Over this past Easter weekend we as a family went on a 4×4 eco-trip through the Kruger National Park. It was an amazing experience!
What wasn’t so amazing was the fact that, the night before entering the park while we stayed over at a guest house, my wife wanted to cool her feet off in the guest house swimming pool, but slipped and in the process dropped her iPhone in the water.
Swimming Pool : 1 iPhone : 0
After the trip and back home in sunny Centurion, we discussed the replacement decision we’re going to make.
- Buy a new handset, like a lovely iPhone 8 or even the flagship iPhone X?
- Buy a certified pre-owned (CPO) model?
- Go back to a 24 month contract, just to get her hands on a new handset and lock herself into a 2 year contract again?
A few years ago we might have decided to use this as an excuse to get her something new and shiny (victims of consumerism?), but we’ve since learned the meaning of opportunity cost. So what we did was to replace her old iPhone 6 with a CPO iPhone 6S, which we got at a very good price. Barring any further unscheduled scuba-sessions for her phone, she should be good for the next few years.
So, what is opportunity cost and how did it influence our decision?
Opportunity cost is the loss of other alternatives when one alternative is chosen. What this means is that, if you have to decide between a R5000 iPhone or a R15000 iPhone, by committing the extra R10000 to the purchase means that you can’t utilise the R10000 to purchase something else.
So what, you may ask? The thing is, if you spend your money on buying things that lose value (phones are a perfect example) and you don’t spend it on buying things that increase in value (for example an Index Fund), you’ve lost the opportunity for your hard-earned cash to work for you.
This is profound. Just think of all the money we tend to throw into buying value-losing things like expensive cars, big houses, big-screen TVs, expensive DSTV subscriptions and the like, even financing a lot of these purchases, when we could have made better purchases and directed our money towards investments instead?
So, how do you change your mindset so that you can resist the temptations of consumerism? What I’ve internalised in recent years are the following:
- When you buy anything on credit, you’re effectively borrowing money from your future self (making your future self poorer in the process)
- When you invest money, you’re effectively paying your future self (making your future self richer)
- When you make any purchase, calculate how much of your time you’re paying for this item. That is, not how much of your money, but rather how many of your working hours were you required to slog away at work to make enough money to finance the purchase?

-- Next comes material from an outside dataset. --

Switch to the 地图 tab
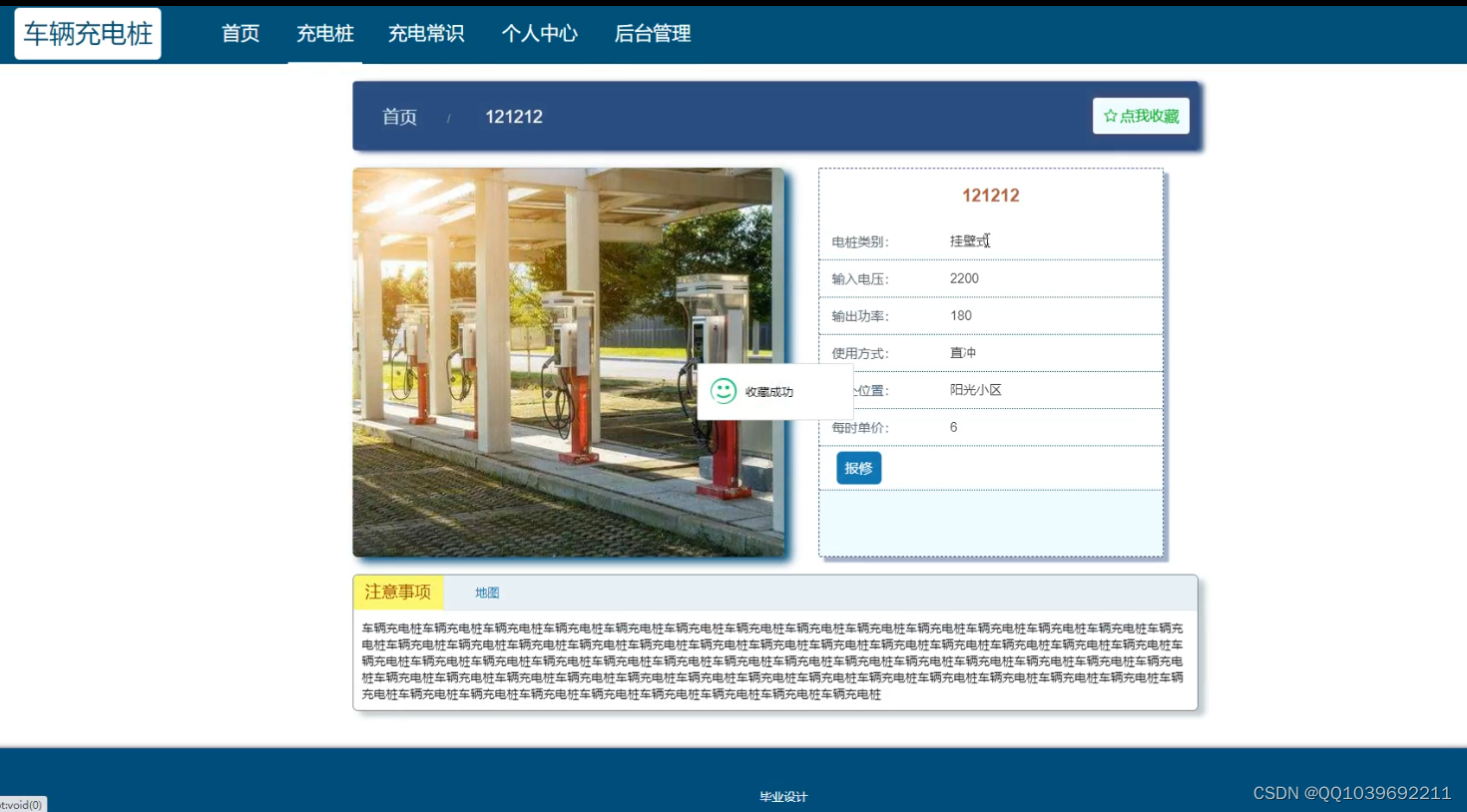 click(487, 593)
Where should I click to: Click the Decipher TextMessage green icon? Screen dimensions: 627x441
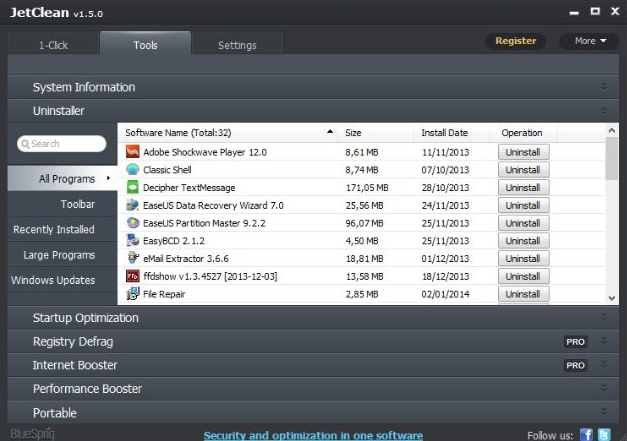click(x=133, y=188)
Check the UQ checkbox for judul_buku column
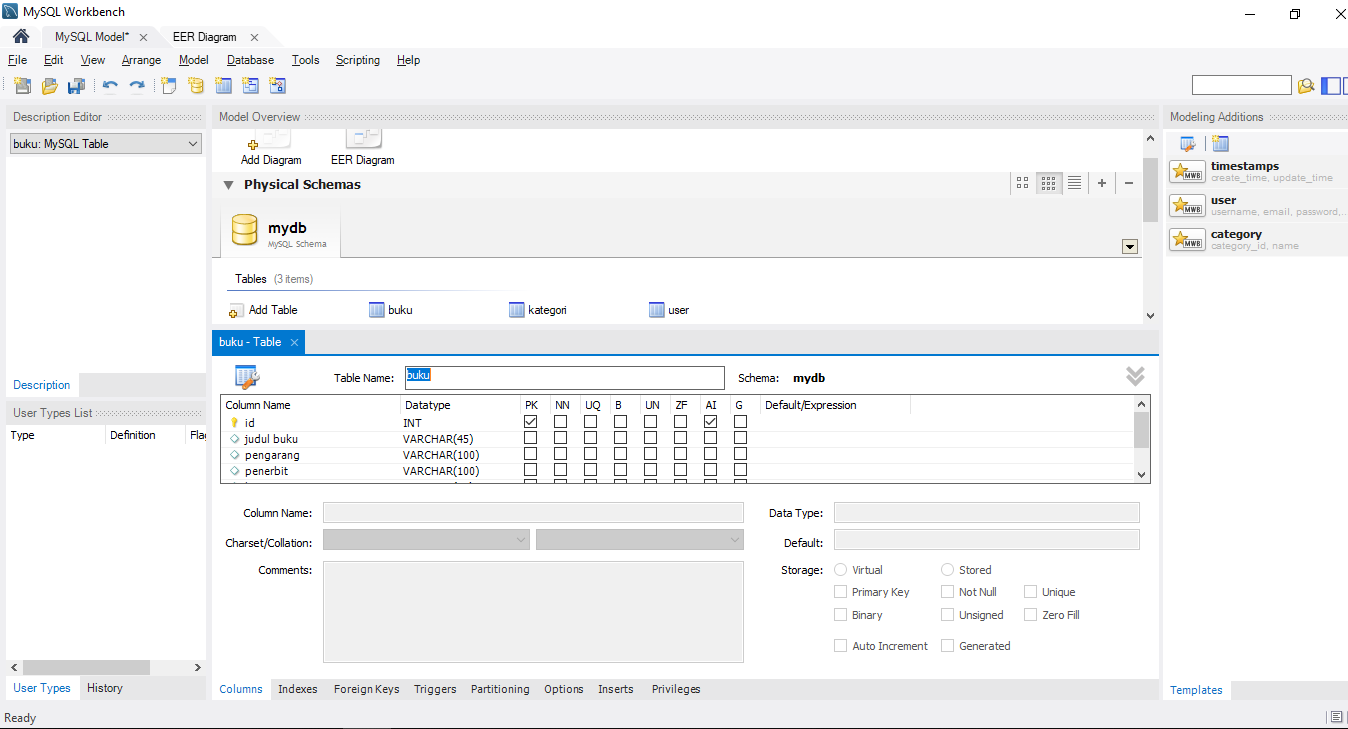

When keeping these three points in mind before any purchase, the impulse to make the purchase goes down dramatically and I find it a lot easier to just say no (or to find cheaper alternatives that will still meet my needs)
By just keeping opportunity cost in mind lately, we’ve been able to dramatically cut down on our spending, which in turn pushed our savings rate up dramatically, and thus the amount of resources we’re directing towards our investments.
I hope some of you might find this helpful, it really changed our lives for the better and started us on the path to reaching our goals earlier!